**Excerpted records:**
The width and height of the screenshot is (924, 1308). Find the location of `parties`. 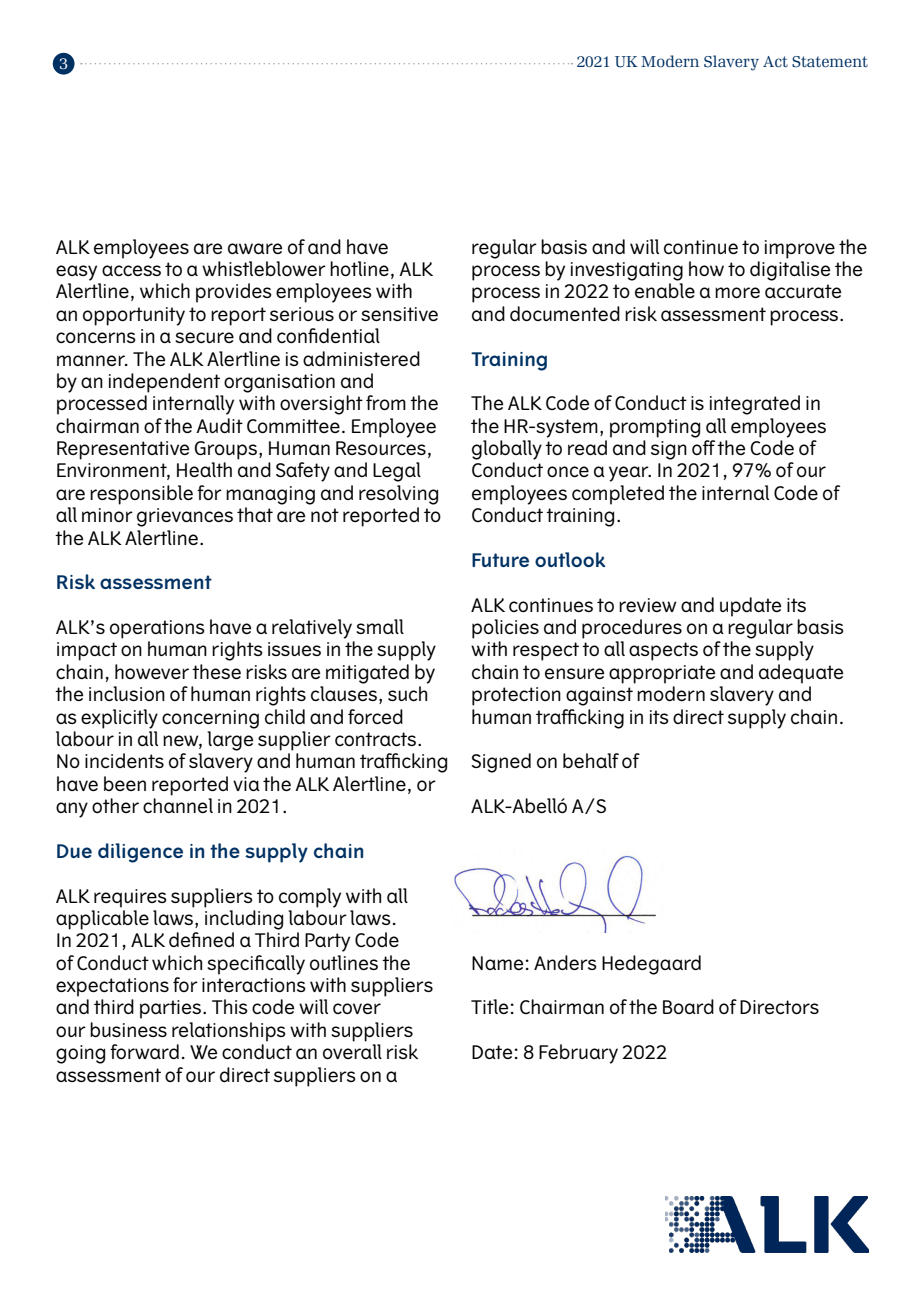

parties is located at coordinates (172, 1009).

---

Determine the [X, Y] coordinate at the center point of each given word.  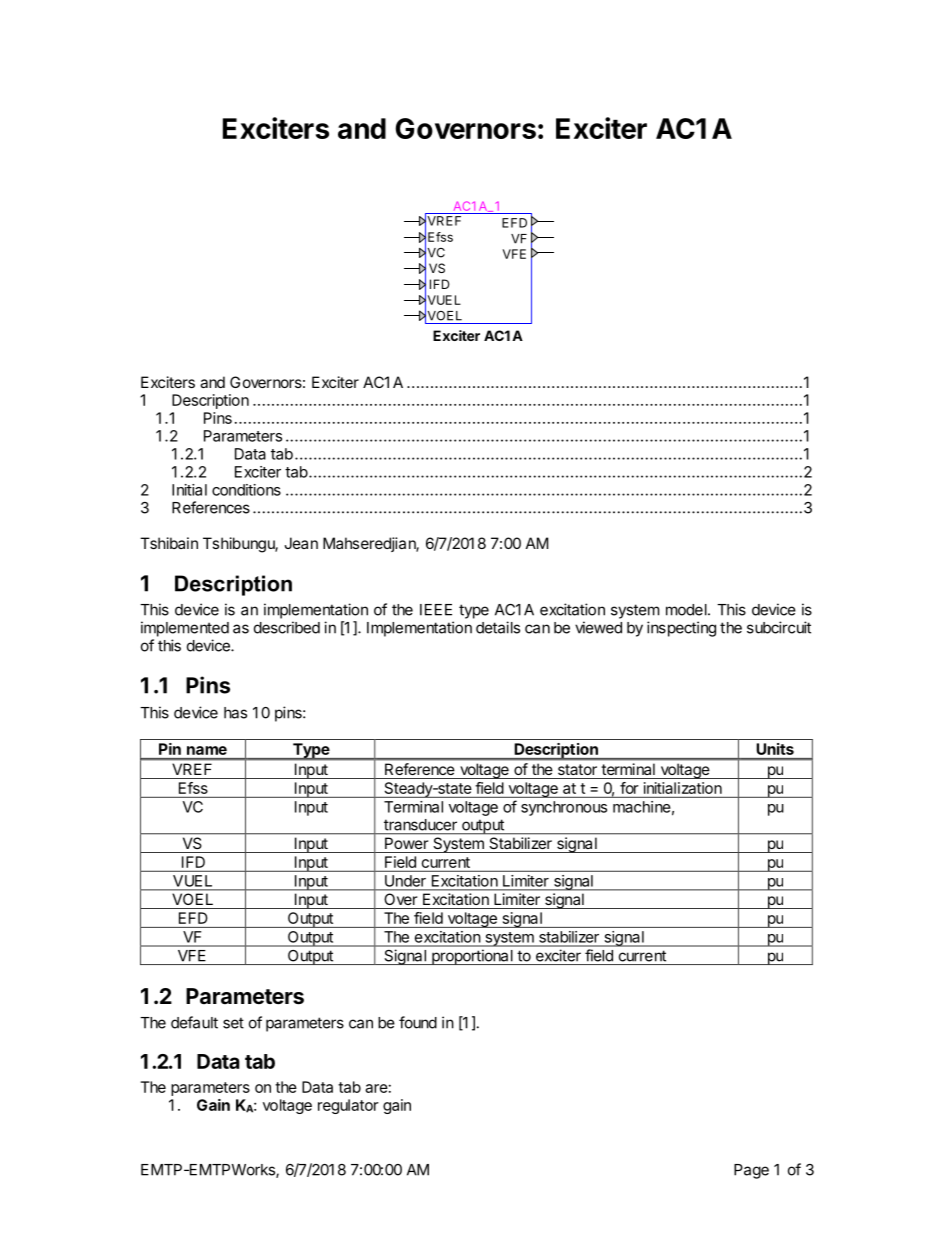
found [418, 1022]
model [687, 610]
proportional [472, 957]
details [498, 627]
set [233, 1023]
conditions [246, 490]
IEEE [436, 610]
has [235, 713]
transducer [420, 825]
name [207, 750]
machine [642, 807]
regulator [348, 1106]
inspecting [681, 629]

--

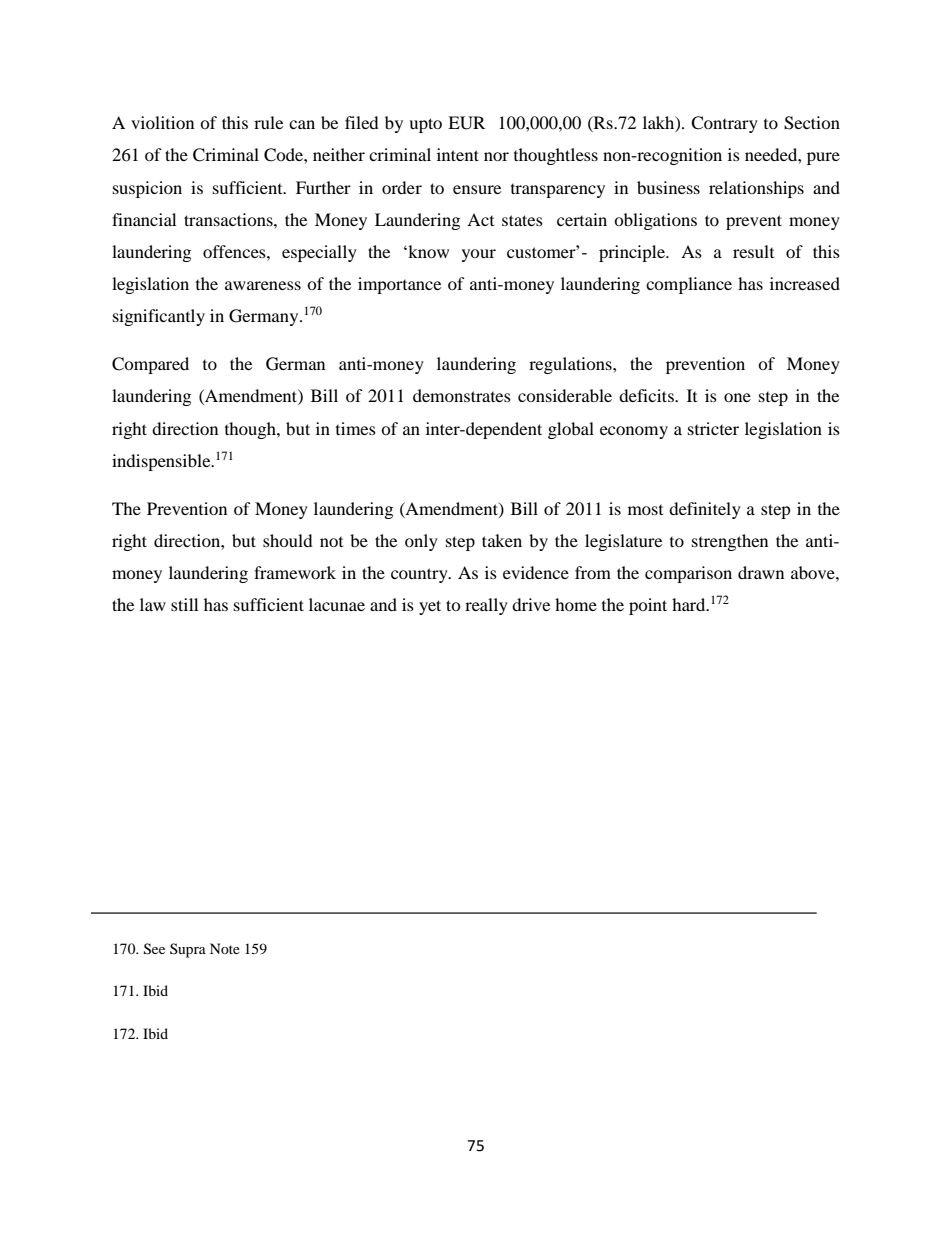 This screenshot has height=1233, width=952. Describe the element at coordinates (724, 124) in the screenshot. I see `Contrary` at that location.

**Required work:**
Can you write out, word for word, only the lines of the material from the one containing "model [687, 610]" through the one containing "inspecting [681, 629]", with both of those lines included?

**Solution for this task:**
model [687, 610]
proportional [472, 957]
details [498, 627]
set [233, 1023]
conditions [246, 490]
IEEE [436, 610]
has [235, 713]
transducer [420, 825]
name [207, 750]
machine [642, 807]
regulator [348, 1106]
inspecting [681, 629]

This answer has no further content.